- Occupations: Politician and Minister of Public Sector Development

= Yasera Ghosheh =

Jordanian politician

Yasera Ghosheh is a Jordanian businessman, politician and Minister of Public Sector Development.

==Early life and education==
Yasera Ghosheh completed her undergraduate from the University of Jordan in Law. She completed her M.A. from the University of Jordan and another one in Commercial Law from the Birmingham University. She studied in Dubai School of Government where she got a degree in Negotiation in Leadership. She did a course Strategic Management for leaders of Non – Governmental Organizations from the Kennedy School of Government of Harvard University. In 2003 she attend a course on European Excellence Assessors at the European Foundation for Quality Management and How to Start the Journey towards Excellence course in 2008 at the foundation.

==Career==
Yasera Ghosheh worked in the Economic and Development of the Royal Hashemite Court as the deputy director in 2002. From March 2004 to March 2006 she worked as the coordinator of The King Abdullah II Award for Excellence in Government Performance and Transparency. From 2005 to 2006 she was a technical advisor at the Minister of State for Public Sector Reform Administration.

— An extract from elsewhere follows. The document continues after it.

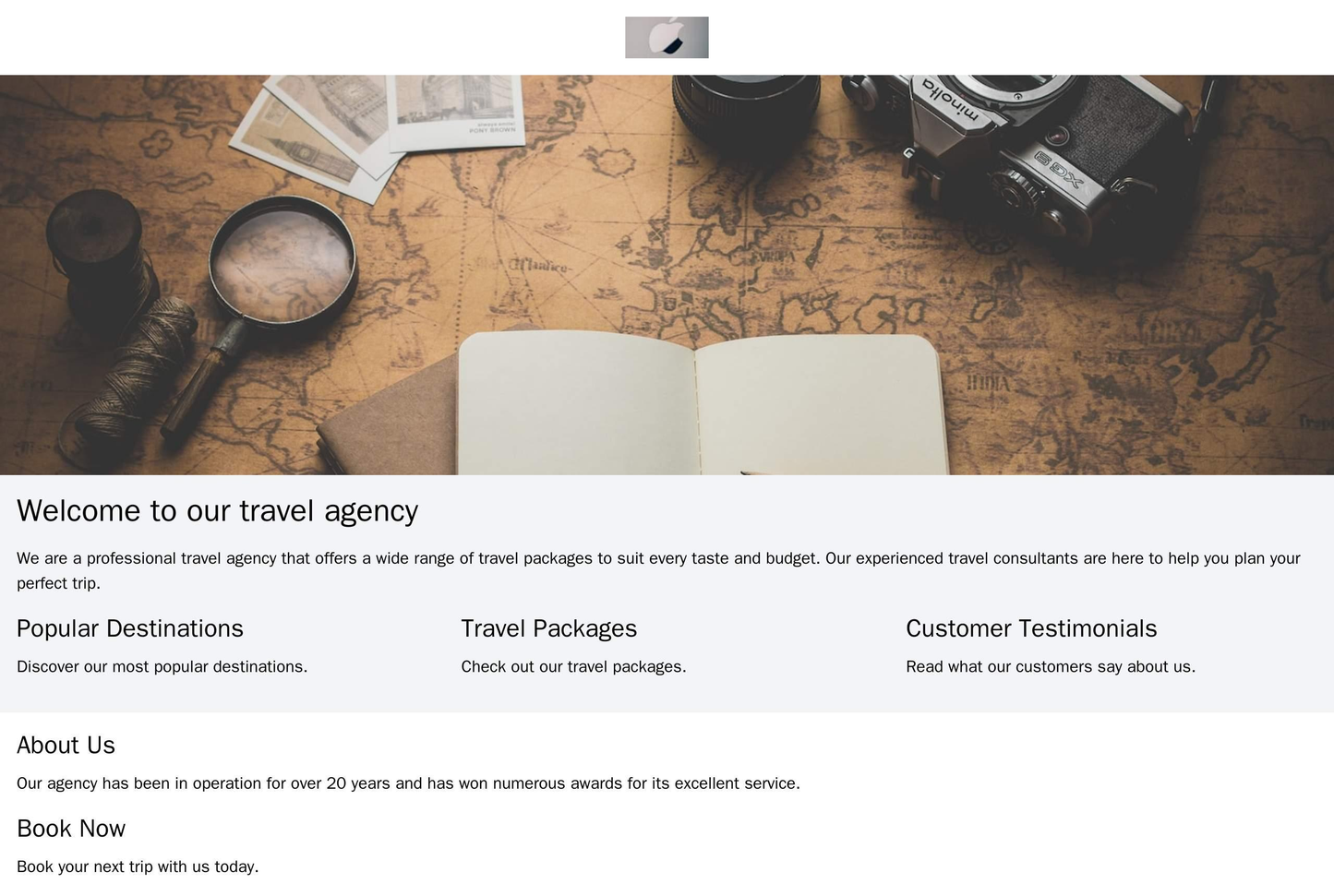
Task: Click "Check out our travel packages" text
Action: pyautogui.click(x=573, y=666)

She was a lecturer at Petra University in the college of business administration and finance, where she worked for nine years. She was the first executive director of King Abdullah II Center for Excellence, working there from 2006 to May 2016. In 2009 she was awarded the Order of Al-Hussain for Distinguished contribution, 2nd class. She was appointed the Minister of State for Public Sector Development on 1 June 2015 in the cabinet of Prime Minister Hani Mulki. She is a Jordanian Senator and was selected as an assistant to the Senate President.